I'm living in the information age. I feed my children and my ego on dollars made in the business of negotiating information which is and industry inheriting of all of the arts and letters of literate people since the cave drawing. Law, philosophy, religion, literature, language arts, social studies, history... all of these are being sustained by the new media of information technology. That's my business. It is practically inconceivable that the continuity of this human enterprise will ever be broken.
I have always looked at the invention of computer mediated communication in the same context as that of the printing press, that is to say with an eye towards what universal computing can do in the future as universal literacy has done in the past. Martin Luther's Reformation is Stuart Brand's Disintermediation. I'm going to hand it to Brand & Rheingold because we talked about this a long time ago on The Well.
So I've always been interested in promoting the idea of universal computing in the same way I promote universal literacy and the rise of democracy. Empowerment by mind. In every regard I see the progress of mankind in terms of the rising opportunity of more and more people to live the intellectual life and profit from the life of the mind, and the quality of life is directly tied to their ability to access newly created economic markets for processing and handling of this intellective work. As far back as 1986 I was predicting the possibility of things like eBay and Amazon.com, because these were the kinds of transactions we did socially with each other at Xerox. We had client server email long before the masses, back when selling typewriters was still a profitable business.
Working at Xerox was a microcosm of the replacement of physical with virtual economies. It was perfectly evident to large numbers of us that there were reasons to send emails beyond 'saving a tree' by not typing a memo or a large document, but the environmental implications were not lost on us. It was perfectly evident to us that there were reasons to use distributed computing instead of large data centers beyond the costs of housing and air conditioning waste, but we were aware of relative power consumption advantages. It was perfectly evident to us that there were reasons to champion telecommuting beyond the environmental benefit of obviating oil-dependent transportation, but we were certainly not blind to that particular impact. The same thing goes for videoconferencing, online banking, e-commerce and gaming.
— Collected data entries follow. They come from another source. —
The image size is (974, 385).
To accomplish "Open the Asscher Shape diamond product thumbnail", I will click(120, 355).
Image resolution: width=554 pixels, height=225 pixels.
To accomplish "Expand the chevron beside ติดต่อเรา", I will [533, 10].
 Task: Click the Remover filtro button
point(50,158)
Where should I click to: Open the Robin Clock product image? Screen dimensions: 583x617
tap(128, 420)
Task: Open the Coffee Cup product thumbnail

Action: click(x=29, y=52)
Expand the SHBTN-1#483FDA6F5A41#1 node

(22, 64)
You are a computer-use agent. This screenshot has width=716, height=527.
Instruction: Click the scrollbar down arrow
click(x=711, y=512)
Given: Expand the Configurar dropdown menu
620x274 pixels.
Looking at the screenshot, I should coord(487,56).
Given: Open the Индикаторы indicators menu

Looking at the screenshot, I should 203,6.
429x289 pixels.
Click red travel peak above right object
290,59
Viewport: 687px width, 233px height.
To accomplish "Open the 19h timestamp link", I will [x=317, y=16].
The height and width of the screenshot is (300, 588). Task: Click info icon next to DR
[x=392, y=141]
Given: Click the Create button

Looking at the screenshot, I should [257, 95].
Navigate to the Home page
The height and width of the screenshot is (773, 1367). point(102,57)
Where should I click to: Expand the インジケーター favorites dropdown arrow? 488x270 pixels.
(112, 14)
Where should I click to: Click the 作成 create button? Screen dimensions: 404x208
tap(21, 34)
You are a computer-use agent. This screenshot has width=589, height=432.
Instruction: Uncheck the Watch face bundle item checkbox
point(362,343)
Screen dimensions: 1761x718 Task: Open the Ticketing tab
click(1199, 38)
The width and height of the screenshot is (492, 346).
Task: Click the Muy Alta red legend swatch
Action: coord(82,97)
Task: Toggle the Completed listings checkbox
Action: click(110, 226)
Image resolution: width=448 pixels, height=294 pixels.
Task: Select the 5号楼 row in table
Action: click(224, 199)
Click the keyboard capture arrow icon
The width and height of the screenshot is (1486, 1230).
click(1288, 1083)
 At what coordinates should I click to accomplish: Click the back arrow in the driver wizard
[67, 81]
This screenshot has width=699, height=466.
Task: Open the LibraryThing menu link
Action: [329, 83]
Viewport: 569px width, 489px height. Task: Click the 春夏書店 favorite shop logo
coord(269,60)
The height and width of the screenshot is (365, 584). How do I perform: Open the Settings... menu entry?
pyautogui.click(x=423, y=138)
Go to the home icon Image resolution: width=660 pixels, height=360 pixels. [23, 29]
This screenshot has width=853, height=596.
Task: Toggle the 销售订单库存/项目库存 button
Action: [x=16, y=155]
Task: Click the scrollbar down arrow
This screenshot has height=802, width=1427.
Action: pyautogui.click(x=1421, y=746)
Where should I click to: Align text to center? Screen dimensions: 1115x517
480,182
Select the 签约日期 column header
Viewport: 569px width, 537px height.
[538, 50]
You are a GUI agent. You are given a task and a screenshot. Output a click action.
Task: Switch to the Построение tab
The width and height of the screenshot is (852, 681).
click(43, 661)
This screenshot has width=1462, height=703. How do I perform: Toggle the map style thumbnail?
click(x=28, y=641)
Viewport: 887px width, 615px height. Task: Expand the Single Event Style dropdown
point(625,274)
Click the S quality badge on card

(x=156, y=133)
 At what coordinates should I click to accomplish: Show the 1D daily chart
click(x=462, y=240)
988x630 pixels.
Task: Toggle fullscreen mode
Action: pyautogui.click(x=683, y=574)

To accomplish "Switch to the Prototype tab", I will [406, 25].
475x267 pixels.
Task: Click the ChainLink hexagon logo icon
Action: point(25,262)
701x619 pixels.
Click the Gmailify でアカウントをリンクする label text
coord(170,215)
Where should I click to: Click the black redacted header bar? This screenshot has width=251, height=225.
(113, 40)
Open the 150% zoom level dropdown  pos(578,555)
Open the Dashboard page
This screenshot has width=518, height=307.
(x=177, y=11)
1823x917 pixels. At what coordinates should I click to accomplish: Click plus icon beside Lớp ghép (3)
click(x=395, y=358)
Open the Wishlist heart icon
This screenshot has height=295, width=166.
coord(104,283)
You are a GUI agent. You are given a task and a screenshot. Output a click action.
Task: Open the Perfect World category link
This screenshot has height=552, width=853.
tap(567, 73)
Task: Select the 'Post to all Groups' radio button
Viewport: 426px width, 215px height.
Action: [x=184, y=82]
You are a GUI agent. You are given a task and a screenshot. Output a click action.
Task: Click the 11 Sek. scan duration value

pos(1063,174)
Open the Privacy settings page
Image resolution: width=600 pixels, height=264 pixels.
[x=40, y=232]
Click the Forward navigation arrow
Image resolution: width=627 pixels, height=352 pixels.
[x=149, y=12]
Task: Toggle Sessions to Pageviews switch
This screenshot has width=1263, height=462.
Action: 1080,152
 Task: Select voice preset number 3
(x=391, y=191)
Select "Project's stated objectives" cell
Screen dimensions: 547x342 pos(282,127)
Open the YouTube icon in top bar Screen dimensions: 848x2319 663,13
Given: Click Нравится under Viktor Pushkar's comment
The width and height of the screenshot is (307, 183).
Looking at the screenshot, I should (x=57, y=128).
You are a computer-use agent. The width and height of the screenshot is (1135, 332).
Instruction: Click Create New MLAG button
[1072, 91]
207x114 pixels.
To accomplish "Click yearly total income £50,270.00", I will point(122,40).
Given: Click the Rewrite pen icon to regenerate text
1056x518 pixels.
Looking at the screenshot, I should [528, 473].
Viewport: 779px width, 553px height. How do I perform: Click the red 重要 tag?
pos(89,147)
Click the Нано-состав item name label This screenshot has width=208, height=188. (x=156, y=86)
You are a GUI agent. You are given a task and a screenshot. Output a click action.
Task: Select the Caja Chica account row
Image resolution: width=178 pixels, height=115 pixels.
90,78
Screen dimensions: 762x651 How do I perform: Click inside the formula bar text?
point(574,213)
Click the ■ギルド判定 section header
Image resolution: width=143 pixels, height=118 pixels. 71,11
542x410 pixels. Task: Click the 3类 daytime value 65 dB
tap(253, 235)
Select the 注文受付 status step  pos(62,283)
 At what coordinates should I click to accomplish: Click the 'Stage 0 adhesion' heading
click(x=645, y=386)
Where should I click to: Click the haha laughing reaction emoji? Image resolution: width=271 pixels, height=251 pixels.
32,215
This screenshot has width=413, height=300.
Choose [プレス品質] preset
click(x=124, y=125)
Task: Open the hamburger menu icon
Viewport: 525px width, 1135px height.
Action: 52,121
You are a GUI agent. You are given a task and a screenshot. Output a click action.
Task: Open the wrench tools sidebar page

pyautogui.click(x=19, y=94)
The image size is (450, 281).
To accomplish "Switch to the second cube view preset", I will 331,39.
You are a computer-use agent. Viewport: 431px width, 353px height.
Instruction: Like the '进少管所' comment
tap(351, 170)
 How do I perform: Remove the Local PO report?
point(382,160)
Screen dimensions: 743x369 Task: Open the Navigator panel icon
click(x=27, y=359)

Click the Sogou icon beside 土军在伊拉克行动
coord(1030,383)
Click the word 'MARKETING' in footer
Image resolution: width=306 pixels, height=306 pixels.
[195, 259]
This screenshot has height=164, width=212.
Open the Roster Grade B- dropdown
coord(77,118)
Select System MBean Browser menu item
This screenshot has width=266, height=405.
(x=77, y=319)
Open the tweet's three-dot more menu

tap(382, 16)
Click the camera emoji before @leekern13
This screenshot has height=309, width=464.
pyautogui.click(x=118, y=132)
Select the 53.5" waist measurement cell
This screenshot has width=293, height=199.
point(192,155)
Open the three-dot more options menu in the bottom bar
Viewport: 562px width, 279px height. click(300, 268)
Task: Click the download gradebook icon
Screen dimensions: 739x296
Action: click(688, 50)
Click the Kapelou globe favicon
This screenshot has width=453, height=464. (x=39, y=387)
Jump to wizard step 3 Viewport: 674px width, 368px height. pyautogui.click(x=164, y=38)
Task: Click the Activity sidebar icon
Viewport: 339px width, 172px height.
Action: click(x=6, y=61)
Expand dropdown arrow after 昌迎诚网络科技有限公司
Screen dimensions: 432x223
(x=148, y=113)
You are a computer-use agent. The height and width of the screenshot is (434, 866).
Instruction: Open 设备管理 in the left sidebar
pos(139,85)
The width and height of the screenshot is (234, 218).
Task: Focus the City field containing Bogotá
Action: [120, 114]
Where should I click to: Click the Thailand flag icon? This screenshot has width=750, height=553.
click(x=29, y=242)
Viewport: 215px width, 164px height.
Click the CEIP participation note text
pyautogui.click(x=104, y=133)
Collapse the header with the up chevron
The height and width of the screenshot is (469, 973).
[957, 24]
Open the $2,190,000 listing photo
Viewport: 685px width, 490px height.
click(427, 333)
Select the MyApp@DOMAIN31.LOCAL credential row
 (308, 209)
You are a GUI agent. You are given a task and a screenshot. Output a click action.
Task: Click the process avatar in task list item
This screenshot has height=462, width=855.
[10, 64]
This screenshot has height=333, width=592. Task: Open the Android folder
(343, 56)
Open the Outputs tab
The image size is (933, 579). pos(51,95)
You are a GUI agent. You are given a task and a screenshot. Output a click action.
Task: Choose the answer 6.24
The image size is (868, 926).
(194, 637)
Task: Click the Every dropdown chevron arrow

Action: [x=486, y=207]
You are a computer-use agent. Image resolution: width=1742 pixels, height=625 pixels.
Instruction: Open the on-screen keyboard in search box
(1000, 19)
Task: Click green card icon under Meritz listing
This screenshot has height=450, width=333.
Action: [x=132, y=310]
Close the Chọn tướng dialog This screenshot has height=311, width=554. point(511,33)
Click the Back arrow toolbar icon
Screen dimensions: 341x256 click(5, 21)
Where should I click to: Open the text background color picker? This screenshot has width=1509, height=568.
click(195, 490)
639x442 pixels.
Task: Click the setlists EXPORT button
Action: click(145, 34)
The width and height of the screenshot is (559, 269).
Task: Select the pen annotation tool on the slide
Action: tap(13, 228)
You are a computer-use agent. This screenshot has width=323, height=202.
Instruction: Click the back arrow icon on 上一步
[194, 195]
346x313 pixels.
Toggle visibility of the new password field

There has rarely been a time when I was stuck in traffic because of a sports event when I didn't think derisively of all the blue collar bohunks and their pickup trucks that could all be home playing a virtual baseball game instead of wasting, time, money, space and fuel going to sit on their asses to watch somebody else play.
However, as some romanticize the fate of subsistence farmers in Chiapas as poor victims of globalization, I recognize that there are legions of people around the planet who are two generations less digital than I. And I realize that they still fall in love and have babies. I'm cool with that, but I am not blind to their evolution and it doesn't surprise me at all that they continue to adopt to the paradigms that my peers have established in the digital realms. I continue to scoff at 'digital divide' critics. The very existence of their criticism underscores how right we are thought leaders on the cutting edge have been. Too bad they didn't quite understand Moore's Law.
So understand that I have seen the digital economy grow by leaps and bounds and take larger and larger shares of an expanding GDP. We are the engine of worker productivity and we continue to grow.
Oil is just fuel for automobiles. We don't need automobiles. We need trucks and trains and jets and tanks, but we need autos and motorcycles much less. We need RVs, sports watercraft and snowmobiles even less. Understand that I know and predict that virtual gaming will be for my children everything that NASCAR is today and more. So I really, really don't worry about oil shocks. I've seen the future of the work of literate societies, I'm part of making that future.
So all the oil dries up. So what? So long as there is enough coal and hydro to keep the computers and networks running, I'm cool. And so are you. You just don't know it yet.